Significance. If the empirical advantage in feature interpretability holds under controlled conditions, the work would provide a simple, low-cost modification to dictionary learning that improves alignment with human concepts without sacrificing reconstruction. The observation that training never selects full magnitude dependence is a useful negative result. However, the claimed mechanism is undermined by the normalization premise itself.

major comments (2)

[Abstract] Abstract and introduction: the core motivation states that inner-product SAEs 'waste dictionary slots on norm detectors' because 'sublayer normalization has already discarded the magnitude the score measures.' After LayerNorm/RMSNorm, ||x|| is fixed at approximately √d for every token, so f·x reduces to a constant times ||f||·cos(θ) with zero variance in the magnitude term. No feature can selectively detect 'token norm' because the quantity has no variance across inputs. This renders the stated reason for preferring cosine scoring internally inconsistent with the normalization premise used to motivate the work.
[Abstract] The central empirical claim (cosine scoring produces more human-recognizable concepts at matched reconstruction) rests on the above motivation. Without a corrected account of why inner-product scoring underperforms, it is unclear whether the observed difference is due to score geometry or to some other uncontrolled factor in the training setup.

minor comments (1)

[Abstract] Abstract supplies no quantitative metrics, dataset details, statistical tests, or operational definition of 'human-recognizable concepts,' making the strength of the reported advantage impossible to assess from the summary alone.
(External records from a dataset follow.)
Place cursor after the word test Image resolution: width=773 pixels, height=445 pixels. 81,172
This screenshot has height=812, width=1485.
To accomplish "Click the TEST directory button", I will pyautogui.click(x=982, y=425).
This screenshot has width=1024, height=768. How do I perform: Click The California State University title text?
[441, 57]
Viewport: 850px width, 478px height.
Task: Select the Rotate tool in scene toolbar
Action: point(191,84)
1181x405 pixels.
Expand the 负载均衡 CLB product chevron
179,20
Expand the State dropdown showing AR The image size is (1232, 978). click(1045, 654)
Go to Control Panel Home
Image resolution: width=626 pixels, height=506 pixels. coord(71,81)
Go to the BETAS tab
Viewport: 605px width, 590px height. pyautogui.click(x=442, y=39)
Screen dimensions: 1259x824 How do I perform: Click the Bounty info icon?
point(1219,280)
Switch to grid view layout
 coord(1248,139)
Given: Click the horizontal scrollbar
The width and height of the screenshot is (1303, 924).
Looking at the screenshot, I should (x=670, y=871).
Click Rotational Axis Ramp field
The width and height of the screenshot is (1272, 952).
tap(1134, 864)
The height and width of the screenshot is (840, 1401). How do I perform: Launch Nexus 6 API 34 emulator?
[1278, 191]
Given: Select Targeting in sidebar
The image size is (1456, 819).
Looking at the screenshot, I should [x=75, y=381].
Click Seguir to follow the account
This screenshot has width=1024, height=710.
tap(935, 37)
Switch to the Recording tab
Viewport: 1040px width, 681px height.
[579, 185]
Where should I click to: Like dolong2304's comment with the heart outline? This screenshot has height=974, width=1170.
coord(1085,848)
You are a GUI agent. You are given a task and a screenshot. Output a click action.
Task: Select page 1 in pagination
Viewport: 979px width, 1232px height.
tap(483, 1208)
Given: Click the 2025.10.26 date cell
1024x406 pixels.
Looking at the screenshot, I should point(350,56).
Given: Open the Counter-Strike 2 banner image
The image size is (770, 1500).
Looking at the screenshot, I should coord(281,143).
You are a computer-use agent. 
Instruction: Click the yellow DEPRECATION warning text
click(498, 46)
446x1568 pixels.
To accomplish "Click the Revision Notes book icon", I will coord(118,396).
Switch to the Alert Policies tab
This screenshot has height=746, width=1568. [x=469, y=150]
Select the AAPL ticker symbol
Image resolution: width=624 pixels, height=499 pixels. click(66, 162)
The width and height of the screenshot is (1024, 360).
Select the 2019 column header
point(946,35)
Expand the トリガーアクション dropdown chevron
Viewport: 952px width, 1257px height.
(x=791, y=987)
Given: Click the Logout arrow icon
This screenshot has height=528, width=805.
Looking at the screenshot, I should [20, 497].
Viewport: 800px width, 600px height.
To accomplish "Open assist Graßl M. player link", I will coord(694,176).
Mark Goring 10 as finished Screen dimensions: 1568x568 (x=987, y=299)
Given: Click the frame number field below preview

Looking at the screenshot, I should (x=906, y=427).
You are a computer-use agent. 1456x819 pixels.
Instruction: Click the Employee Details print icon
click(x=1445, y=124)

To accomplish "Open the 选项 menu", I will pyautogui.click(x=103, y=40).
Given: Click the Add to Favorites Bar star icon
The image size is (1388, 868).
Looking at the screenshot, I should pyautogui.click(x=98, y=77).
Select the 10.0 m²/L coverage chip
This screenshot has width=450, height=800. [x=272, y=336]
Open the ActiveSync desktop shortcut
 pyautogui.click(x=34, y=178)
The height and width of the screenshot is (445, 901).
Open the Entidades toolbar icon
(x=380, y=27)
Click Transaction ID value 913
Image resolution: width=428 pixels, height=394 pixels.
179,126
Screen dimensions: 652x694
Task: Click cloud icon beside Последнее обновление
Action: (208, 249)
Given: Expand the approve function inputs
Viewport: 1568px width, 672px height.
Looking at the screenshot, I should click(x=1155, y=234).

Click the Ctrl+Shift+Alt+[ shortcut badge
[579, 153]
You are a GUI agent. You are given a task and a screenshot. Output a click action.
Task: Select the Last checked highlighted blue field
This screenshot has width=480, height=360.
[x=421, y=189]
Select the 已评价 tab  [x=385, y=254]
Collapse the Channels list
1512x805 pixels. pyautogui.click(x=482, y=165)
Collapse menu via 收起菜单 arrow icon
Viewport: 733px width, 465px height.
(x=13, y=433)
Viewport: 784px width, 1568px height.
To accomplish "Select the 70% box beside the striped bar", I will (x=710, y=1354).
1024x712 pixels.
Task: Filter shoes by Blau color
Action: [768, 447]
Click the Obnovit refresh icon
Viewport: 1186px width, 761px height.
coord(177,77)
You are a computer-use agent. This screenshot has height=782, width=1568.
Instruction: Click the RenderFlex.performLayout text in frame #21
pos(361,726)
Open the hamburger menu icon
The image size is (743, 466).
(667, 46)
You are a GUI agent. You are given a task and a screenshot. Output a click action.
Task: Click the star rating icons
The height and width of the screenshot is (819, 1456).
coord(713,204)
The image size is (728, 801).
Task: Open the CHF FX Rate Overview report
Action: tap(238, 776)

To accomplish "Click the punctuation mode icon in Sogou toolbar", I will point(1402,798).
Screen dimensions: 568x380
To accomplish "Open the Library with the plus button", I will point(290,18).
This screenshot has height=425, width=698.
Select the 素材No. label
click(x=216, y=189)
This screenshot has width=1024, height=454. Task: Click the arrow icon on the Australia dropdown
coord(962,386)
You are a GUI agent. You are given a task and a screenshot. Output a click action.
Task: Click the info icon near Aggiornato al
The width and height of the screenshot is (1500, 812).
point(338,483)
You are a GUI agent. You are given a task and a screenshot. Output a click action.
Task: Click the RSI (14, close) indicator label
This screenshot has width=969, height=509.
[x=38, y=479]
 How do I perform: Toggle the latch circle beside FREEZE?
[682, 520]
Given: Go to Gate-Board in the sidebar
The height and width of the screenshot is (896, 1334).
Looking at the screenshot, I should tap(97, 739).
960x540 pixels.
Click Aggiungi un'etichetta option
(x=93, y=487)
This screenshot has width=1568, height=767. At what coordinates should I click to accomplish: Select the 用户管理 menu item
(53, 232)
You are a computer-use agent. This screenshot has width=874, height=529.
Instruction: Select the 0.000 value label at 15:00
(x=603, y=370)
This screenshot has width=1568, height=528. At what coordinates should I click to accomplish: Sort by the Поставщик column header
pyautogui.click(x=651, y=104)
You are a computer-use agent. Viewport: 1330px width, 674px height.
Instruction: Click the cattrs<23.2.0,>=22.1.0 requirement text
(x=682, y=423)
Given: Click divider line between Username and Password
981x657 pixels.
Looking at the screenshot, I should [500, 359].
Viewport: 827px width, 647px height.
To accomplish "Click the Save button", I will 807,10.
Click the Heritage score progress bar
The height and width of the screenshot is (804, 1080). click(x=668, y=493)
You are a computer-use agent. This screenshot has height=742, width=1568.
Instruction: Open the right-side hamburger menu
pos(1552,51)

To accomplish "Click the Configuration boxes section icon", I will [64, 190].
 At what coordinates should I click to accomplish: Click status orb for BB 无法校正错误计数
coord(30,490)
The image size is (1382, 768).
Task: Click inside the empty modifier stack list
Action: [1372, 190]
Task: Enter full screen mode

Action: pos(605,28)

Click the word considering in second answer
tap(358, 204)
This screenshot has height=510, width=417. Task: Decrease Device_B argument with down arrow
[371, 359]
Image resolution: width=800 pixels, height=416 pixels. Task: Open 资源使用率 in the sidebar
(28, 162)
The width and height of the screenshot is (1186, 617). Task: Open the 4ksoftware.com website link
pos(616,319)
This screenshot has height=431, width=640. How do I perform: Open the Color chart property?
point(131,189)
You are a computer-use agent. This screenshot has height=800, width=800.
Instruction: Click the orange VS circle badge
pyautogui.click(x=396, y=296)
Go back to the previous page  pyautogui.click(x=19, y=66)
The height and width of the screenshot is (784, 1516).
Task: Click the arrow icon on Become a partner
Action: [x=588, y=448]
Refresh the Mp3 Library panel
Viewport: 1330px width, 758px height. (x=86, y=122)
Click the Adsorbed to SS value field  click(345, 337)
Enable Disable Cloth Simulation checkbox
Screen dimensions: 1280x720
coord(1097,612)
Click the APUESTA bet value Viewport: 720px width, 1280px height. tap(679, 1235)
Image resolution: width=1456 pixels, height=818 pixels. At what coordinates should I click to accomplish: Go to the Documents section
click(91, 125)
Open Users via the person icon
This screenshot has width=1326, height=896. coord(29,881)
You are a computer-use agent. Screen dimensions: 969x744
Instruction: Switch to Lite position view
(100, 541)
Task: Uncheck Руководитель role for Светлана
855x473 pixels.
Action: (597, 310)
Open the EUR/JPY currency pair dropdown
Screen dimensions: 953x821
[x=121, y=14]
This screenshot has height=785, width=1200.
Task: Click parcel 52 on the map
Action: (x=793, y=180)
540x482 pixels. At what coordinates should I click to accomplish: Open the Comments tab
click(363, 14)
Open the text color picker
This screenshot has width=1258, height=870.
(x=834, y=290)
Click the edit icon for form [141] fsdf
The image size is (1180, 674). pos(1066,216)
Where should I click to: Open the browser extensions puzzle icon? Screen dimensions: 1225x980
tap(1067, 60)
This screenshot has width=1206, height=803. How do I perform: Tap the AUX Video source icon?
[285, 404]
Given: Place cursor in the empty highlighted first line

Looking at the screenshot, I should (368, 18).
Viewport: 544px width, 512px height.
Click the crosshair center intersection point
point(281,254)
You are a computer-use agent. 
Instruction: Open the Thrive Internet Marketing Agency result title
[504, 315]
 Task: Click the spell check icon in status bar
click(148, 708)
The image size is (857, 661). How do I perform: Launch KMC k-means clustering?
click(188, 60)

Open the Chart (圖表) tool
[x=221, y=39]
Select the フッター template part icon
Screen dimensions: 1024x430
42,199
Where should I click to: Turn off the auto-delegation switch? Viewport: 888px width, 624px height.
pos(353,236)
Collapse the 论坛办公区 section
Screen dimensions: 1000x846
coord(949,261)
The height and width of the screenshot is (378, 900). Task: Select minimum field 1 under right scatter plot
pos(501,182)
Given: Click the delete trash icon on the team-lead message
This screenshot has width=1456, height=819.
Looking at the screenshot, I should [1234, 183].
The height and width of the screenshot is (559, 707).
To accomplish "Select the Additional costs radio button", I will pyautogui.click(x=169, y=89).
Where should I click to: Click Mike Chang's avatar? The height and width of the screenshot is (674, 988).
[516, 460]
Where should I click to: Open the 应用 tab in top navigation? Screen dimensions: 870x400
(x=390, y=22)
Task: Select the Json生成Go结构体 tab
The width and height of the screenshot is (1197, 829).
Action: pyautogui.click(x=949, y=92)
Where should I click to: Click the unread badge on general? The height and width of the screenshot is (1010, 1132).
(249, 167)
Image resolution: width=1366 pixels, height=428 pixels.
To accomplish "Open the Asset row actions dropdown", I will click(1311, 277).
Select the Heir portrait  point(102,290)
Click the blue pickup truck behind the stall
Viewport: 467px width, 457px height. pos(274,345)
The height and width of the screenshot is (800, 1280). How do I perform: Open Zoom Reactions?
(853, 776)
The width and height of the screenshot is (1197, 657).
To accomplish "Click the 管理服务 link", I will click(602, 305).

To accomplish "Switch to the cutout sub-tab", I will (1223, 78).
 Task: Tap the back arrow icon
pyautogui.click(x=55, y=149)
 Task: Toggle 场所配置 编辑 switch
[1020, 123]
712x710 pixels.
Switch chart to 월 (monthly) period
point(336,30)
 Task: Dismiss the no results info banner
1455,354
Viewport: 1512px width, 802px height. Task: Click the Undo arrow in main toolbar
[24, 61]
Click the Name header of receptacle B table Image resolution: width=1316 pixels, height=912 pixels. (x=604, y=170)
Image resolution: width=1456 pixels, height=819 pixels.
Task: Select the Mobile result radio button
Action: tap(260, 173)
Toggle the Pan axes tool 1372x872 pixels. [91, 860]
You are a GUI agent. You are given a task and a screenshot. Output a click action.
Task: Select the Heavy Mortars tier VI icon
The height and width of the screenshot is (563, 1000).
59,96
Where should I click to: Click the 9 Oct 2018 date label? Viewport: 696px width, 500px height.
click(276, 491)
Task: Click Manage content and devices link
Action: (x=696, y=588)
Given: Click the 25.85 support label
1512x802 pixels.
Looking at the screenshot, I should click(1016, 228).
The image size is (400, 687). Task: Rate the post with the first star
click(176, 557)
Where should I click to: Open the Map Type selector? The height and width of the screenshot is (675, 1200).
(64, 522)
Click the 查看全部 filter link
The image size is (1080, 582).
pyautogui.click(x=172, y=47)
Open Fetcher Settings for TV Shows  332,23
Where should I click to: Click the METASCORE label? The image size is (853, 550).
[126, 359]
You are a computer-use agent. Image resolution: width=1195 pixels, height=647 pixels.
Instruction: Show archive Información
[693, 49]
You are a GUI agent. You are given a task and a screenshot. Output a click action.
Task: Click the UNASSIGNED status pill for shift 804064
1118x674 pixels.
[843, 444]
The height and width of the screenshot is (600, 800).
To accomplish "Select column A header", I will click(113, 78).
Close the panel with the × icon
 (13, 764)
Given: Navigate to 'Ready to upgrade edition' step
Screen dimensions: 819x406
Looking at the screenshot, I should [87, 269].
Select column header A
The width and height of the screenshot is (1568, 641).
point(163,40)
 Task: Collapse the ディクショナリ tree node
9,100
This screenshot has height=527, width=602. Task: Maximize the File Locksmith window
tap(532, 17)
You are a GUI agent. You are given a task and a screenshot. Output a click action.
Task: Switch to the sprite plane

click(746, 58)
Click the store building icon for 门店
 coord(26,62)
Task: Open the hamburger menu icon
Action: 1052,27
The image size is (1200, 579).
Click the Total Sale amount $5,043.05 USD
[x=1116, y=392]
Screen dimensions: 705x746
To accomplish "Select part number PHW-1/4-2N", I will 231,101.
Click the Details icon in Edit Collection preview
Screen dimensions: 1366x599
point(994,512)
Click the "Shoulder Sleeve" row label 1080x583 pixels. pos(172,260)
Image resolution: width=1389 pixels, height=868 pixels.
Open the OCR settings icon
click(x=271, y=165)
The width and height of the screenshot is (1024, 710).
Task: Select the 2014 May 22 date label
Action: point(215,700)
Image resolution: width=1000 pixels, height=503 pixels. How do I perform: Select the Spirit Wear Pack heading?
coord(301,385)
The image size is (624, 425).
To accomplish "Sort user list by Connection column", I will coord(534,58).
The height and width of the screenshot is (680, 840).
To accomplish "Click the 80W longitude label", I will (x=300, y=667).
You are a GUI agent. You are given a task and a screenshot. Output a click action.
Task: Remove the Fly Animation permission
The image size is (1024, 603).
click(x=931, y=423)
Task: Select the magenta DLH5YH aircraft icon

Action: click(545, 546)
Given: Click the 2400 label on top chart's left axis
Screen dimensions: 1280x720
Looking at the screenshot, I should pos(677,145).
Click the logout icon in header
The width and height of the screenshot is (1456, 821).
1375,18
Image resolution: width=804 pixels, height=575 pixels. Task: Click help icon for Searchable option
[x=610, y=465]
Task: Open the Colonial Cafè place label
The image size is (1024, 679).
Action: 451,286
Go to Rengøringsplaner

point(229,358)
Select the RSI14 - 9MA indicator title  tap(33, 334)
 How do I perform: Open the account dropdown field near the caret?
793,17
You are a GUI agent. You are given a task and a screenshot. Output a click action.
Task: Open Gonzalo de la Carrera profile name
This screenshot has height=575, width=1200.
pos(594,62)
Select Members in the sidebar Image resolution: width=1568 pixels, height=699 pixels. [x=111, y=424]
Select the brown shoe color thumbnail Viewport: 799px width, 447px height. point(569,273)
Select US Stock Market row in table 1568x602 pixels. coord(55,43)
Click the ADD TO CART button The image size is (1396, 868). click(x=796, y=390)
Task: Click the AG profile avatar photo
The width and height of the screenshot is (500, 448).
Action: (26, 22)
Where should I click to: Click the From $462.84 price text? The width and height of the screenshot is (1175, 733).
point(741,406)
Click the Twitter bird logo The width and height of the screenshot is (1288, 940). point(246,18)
Simulated Author's Rebuttal

2 responses · 0 unresolved

We thank the referee for their careful reading and constructive feedback. We agree that the motivational framing in the abstract and introduction contains an inconsistency regarding norm detection and will revise it. We address the comments point by point below.

read point-by-point responses

Referee: Abstract and introduction: the core motivation states that inner-product SAEs 'waste dictionary slots on norm detectors' because 'sublayer normalization has already discarded the magnitude the score measures.' After LayerNorm/RMSNorm, ||x|| is fixed at approximately √d for every token, so f·x reduces to a constant times ||f||·cos(θ) with zero variance in the magnitude term. No feature can selectively detect 'token norm' because the quantity has no variance across inputs. This renders the stated reason for preferring cosine scoring internally inconsistent with the normalization premise used to motivate the work.

Authors: We acknowledge that the original motivation is internally inconsistent as stated. Since the input norm is constant after normalization, there is no variance for features to detect 'token norm'. The actual issue with inner-product scoring is that the activation is scaled by the learned feature norm ||f||, which can cause the optimizer to favor features with larger norms irrespective of their conceptual alignment. This wastes dictionary capacity on features that are not purely direction-based. We will revise the abstract and introduction to provide a corrected account of why inner-product scoring underperforms, focusing on the role of feature norm in the score rather than input norm detection. revision: yes
Referee: The central empirical claim (cosine scoring produces more human-recognizable concepts at matched reconstruction) rests on the above motivation. Without a corrected account of why inner-product scoring underperforms, it is unclear whether the observed difference is due to score geometry or to some other uncontrolled factor in the training setup.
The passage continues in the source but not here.